We are running AIX 5.2 and try to keep it up-to-date as much as possible. In
mid-Summer we applied the (then) patches to bring it to ML 04. Then, one of
our JFS2 filesystems started hanging. We reverted back to ML0 and gradually to
ML02. We never had problems with JFS2 before applying the patches to ML04.
There are some APARs available no for JFS2 hung file systems. IY59082 is the
latest one for AXI 5.2. In Mid Aug they had released another one for the same
problem.
After applying these latest patches, the JFS2 FS seems 'OK'.
j|
j| But that was on early 5.1. IBM was then advising we shouldn't run JFS2
j| on 32 bit kernel. Later we moved to 64-bit kernel on 5.1D. Tried to use
j| JFS2 on a few filesystems, which again caused problems with excessive
j| page scan activity. Then IBM adviced us that JFS2 wasn't good to our
j| kind of workload (HPC center).
j|
j| So, I've given up on JFS2.
We run the 64-bit kernel and we are also an HPC shop. We have spent quite some
time to tune up the VM and IO and other parameters.
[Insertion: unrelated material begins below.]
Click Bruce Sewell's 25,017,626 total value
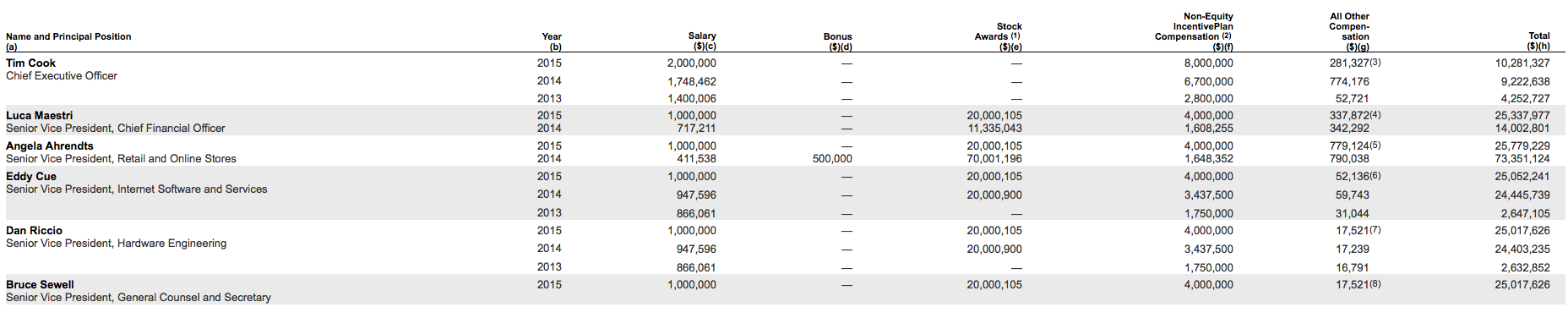1568x318 pixels. pyautogui.click(x=1522, y=285)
I only hope that the JFS2 patch will hold.
j|
j|
j| -jf
j|
-MT
Could you please tell me your settings, and amount of memory ?
And maybe rationale behind the settings ?
We have 3 nodes. Two with 64 GB, and one with 192 GB memory. All
running with:
vmtune -R 64 -f 3840 -F 5888 -p 5 -P 10 -t 10 -y 1 -h 0
When a lot of memory is used for page buffers, and suddenly a large
memory application wants to grab it, we get into a long periode
of page scan activity. It seems the routine for freeing up memory
is highly inefficient. Have you seen this? Found any magic vmtune
to fix it? It's not a big problem, since we're mostly running GPFS,
but Gaussian running on local JFS-filesystem seems quite good a
triggering it..
Also, one of the nodes has a local JFS-filesystem we're running Tivoli
Space Manager (HSM) on, and export it to the two other nodes via NFS.
When writing large files to this filesystem over NFS, we get very high
system load on the NFS server. Most cpus running in system mode, killing
the performance of user applications. I think this is again related to
the page scans, but any hints on NFS tuning would be greatly appreciated.
> I only hope that the JFS2 patch will hold.
Good luck!
-jf
What we have
------------
A 32 PE Regatta using Power4 at 1.3GHz, with 64GB of main memory and ~1TB in
one I/O drawer. 1/2 TB is dedicated to a JFS2 'work' file system where jobs
read and write their usually huge data files (10-30GB is not uncommon) as they
run. We get a lot of I/O activity in this system. (We've recently attached it
to a partitioned SGI TP9500 raid with **much** pain as documentation and
support is non-existent. We had some issues there that I could discuss in a
separate email due to the amount of detail involved.) All other file systems
are JFS only because quota are not supported on JFS2 until AIX 5.3.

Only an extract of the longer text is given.